Mrs. Warren's Daughter eBook

This eBook from the Gutenberg Project consists of approximately 472 pages of information about Mrs. Warren's Daughter.

Mrs. Warren's Daughter eBook

This eBook from the Gutenberg Project consists of approximately 472 pages of information about Mrs. Warren's Daughter.

Vivie after her Easter holiday took an increasingly active part in these manifestations of usually good-humoured insurrection.  As Vivien Warren she was not much known to the authorities or to the populace but she soon became so owing to her striking appearance, telling voice and gift of oratory.  All the arts she had learnt as David Williams she displayed now in pleading the woman’s cause at the Albert Hall, at Manchester, in Edinburgh and Glasgow.  Countess Feenix took her up, invited her to dinner parties where she found herself placed next to statesmen in office, who at first morose and nervous—­expecting every moment a personal assault—­gradually thawed when they found her a good conversationalist, a clever woman of the world, becomingly dressed.  After all, she had been a third wrangler at Cambridge, almost a guarantee that her subsequent life could not be irregular, according to a man’s standard in England of what an unmarried woman’s life should be.  She deprecated the violence of the militants in this phase.
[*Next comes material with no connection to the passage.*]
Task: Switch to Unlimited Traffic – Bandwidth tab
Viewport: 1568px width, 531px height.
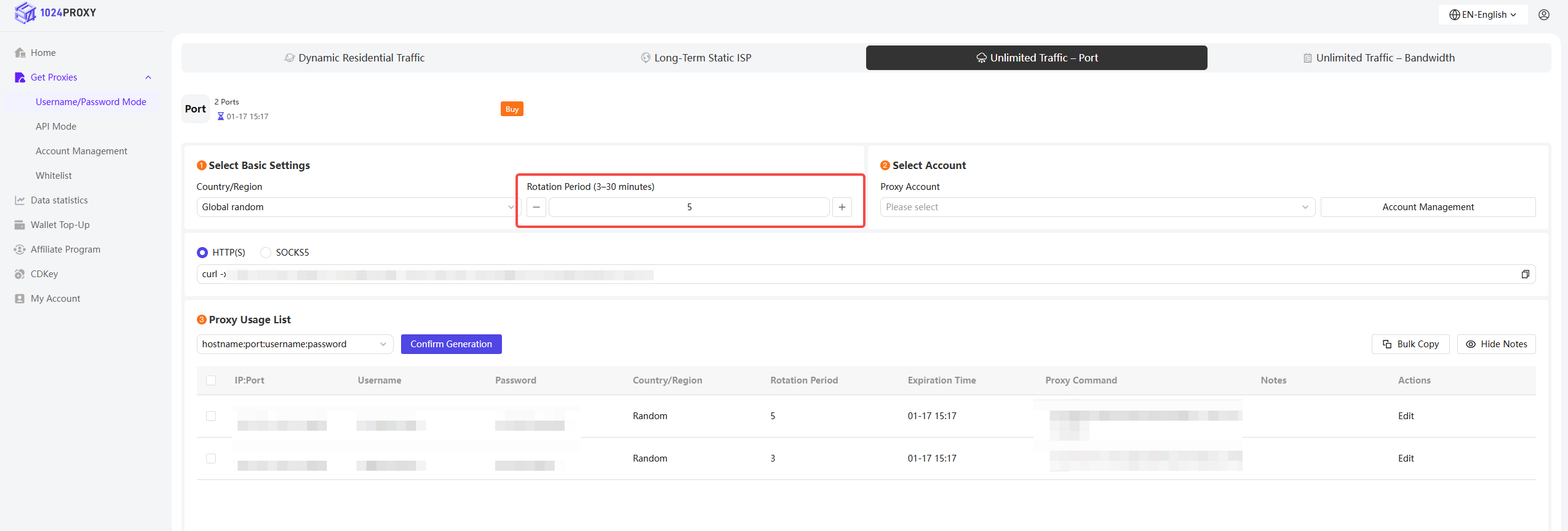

But she was Protean.  Much of her work, the lawless part of it, was organized in the shape and dress of Mr. Michaelis.  Some of her letters to the Press were signed Edgar McKenna, Albert Birrell, Andrew Asquith, Edgmont Harcourt, Felicia Ward, Millicent Curzon, Judith Pease, Edith Spenser-Churchhill, Marianne Chamberlain, or Emily Burns; and affected to be pleas for the granting of the Suffrage emanating from the revolting sons or daughters, aunts, sisters or wives of great statesmen, prominent for their opposition to the Women’s Cause.  The W.S.P.U. had plenty of funds and it did not cost much getting visiting cards engraved with such names and supplied with the home address of the great personage whom it was intended to annoy.  One such card as an evidence of good faith would be attached to the plausibly-worded letter.  The Times was seldom taken in, but great success often attended these audacious deceptions, especially in the important organs of the provincial press.  Editors and sub-editors seldom took the trouble and the time to hunt through Who’s Who, or a Peerage to identify the writer of the letter claiming the Vote for Women.  No real combination of names was given, thus forgery was avoided; but the public and the unsuspecting Editor were left with the impression that the Premier’s, Colonial Secretary’s, Home Secretary’s, Board of Trade President’s, or prominent anti-suffragist woman’s son, daughter, brother, sister, wife or mother-in-law did not at all agree with the anti-feminist opinions of its father, mother, brother or husband.  If the politician were foolish enough to answer and protest, he was generally at a disadvantage; the public thought it a good joke and no one (in the provinces) believed his disclaimers.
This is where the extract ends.